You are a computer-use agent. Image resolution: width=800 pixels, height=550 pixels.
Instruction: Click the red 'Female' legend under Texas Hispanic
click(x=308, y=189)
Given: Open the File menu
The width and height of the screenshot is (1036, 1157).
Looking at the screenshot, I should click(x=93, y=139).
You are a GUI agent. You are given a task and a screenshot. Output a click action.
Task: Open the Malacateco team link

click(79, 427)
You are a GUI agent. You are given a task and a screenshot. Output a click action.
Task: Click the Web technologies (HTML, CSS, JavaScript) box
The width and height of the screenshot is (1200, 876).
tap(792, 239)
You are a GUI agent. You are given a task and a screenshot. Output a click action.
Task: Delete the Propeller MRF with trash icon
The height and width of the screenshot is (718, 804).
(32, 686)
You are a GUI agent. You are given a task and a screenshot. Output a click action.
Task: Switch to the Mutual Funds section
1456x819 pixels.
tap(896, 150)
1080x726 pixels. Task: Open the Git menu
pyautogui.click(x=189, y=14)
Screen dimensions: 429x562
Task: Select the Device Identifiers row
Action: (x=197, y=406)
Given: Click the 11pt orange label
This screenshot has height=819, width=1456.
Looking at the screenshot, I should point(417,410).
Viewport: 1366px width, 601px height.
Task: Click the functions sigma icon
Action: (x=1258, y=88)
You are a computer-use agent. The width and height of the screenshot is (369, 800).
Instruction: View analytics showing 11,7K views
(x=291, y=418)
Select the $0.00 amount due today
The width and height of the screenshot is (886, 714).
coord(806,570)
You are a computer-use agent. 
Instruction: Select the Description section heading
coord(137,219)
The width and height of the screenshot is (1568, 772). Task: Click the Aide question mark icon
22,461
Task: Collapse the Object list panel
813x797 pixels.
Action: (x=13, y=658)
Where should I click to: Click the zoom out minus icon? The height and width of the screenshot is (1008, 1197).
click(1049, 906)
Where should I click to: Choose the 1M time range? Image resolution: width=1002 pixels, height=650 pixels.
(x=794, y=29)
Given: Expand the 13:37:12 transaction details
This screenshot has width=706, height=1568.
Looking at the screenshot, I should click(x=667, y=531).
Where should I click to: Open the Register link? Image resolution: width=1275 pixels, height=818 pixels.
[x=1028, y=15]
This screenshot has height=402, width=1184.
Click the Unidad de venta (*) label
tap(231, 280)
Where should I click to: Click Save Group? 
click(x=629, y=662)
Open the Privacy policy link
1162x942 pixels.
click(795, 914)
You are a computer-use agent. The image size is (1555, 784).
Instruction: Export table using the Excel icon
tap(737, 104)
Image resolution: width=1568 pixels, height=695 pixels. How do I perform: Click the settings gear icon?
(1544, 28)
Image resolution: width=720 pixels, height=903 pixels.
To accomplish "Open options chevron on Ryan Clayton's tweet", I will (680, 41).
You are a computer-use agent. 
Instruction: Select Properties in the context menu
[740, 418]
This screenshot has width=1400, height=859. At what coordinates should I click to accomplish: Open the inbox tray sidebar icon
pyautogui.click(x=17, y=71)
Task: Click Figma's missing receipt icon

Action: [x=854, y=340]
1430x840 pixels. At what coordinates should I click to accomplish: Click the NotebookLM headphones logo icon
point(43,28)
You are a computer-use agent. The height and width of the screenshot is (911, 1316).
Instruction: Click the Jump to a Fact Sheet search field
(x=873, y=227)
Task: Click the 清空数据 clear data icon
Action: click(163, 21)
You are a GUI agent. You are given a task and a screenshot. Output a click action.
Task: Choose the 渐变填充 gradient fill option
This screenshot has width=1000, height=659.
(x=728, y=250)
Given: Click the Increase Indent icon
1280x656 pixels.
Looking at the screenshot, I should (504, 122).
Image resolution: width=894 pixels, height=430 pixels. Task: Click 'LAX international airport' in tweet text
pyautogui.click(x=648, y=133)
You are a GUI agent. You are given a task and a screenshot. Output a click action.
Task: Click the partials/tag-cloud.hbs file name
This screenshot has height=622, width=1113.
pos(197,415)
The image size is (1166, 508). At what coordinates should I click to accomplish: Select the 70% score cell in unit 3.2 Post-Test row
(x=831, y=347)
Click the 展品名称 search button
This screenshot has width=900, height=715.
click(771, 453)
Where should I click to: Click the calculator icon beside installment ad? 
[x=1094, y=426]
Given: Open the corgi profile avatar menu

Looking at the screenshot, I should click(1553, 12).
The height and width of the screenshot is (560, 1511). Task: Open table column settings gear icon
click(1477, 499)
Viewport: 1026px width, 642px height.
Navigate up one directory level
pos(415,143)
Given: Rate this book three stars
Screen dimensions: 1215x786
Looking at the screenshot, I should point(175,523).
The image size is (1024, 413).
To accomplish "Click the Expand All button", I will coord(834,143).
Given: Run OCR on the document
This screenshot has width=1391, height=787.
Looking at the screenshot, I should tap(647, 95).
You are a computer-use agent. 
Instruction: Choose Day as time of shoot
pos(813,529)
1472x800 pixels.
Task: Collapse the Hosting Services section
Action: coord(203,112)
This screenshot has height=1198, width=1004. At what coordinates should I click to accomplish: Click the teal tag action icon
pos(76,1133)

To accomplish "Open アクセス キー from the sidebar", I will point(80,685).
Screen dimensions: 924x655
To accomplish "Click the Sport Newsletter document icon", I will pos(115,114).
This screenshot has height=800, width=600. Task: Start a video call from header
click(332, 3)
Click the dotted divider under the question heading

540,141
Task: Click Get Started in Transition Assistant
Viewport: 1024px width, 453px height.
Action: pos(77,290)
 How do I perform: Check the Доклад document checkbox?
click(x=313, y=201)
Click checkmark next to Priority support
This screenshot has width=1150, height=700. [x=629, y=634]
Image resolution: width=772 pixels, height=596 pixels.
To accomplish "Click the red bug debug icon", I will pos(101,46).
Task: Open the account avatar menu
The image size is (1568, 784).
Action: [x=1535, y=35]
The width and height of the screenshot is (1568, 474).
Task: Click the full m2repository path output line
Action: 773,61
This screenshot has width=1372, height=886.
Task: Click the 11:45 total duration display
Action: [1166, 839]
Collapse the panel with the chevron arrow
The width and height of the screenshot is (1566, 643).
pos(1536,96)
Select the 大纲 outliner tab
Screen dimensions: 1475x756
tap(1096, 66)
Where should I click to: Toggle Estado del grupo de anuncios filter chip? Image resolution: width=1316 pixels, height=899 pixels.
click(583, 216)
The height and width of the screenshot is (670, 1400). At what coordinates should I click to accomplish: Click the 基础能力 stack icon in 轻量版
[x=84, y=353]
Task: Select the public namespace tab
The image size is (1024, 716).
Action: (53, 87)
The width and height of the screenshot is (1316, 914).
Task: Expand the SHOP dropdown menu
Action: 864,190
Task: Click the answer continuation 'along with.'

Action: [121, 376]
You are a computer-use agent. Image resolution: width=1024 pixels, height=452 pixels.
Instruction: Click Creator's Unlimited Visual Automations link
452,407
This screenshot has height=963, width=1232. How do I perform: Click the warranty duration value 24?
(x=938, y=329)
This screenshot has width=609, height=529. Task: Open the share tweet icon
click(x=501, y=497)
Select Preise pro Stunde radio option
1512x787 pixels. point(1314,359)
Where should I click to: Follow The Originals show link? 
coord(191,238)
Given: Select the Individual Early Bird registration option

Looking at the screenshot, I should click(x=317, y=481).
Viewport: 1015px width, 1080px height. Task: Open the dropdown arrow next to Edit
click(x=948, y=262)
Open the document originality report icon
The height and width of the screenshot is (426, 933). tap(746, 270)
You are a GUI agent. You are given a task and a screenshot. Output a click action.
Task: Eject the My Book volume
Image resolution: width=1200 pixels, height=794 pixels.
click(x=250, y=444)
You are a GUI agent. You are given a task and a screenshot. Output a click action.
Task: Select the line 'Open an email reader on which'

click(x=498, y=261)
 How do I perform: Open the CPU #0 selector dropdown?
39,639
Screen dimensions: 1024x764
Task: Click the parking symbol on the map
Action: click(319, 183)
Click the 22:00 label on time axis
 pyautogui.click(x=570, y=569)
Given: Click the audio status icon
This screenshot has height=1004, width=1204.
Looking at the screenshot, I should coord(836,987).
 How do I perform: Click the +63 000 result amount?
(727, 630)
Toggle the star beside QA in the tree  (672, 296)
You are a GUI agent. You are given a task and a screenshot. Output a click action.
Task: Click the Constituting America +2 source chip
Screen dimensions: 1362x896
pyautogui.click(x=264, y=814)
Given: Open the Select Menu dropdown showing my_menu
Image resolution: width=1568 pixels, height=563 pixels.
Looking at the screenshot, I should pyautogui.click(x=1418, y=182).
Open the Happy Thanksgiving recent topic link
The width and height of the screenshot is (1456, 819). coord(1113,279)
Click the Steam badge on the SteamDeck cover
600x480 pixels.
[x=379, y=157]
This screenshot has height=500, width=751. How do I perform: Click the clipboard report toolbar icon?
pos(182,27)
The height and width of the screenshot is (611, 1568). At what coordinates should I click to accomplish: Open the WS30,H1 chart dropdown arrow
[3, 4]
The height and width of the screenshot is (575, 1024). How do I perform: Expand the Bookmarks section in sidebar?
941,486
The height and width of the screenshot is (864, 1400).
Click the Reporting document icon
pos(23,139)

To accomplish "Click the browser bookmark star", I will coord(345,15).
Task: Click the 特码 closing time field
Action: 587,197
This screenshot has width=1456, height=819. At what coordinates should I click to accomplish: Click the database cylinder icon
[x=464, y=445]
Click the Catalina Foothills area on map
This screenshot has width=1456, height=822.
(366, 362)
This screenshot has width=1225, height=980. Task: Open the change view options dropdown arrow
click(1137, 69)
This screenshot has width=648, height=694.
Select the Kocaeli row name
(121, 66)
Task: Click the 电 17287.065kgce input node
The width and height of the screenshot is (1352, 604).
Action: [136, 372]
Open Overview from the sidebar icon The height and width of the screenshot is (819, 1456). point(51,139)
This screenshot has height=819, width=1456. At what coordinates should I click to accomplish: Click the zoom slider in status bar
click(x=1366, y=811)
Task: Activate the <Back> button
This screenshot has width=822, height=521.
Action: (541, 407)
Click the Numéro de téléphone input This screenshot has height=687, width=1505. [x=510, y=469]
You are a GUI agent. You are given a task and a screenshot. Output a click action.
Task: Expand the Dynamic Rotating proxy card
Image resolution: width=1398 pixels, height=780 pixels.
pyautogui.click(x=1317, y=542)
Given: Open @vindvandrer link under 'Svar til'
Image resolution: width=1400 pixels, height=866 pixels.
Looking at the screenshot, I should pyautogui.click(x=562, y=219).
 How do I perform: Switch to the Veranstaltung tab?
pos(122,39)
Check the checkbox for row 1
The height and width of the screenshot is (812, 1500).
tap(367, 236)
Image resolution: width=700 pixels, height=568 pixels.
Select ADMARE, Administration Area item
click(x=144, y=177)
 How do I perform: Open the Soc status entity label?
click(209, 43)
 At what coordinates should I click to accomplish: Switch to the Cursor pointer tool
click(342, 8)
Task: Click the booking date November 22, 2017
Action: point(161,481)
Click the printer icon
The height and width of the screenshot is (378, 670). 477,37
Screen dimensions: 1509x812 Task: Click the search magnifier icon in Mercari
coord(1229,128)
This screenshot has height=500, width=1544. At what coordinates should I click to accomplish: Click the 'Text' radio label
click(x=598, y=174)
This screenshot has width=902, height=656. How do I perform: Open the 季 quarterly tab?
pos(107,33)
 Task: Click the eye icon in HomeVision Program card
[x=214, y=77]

——

■ Required task ■
Copy out the rows from the line containing "This screenshot has width=1400, height=859." through the line containing "point(43,28)", both included, with each line reproduced exactly.

■ Exercise output ■
This screenshot has width=1400, height=859. At what coordinates should I click to accomplish: Open the inbox tray sidebar icon
pyautogui.click(x=17, y=71)
Task: Click Figma's missing receipt icon

Action: [x=854, y=340]
1430x840 pixels. At what coordinates should I click to accomplish: Click the NotebookLM headphones logo icon
point(43,28)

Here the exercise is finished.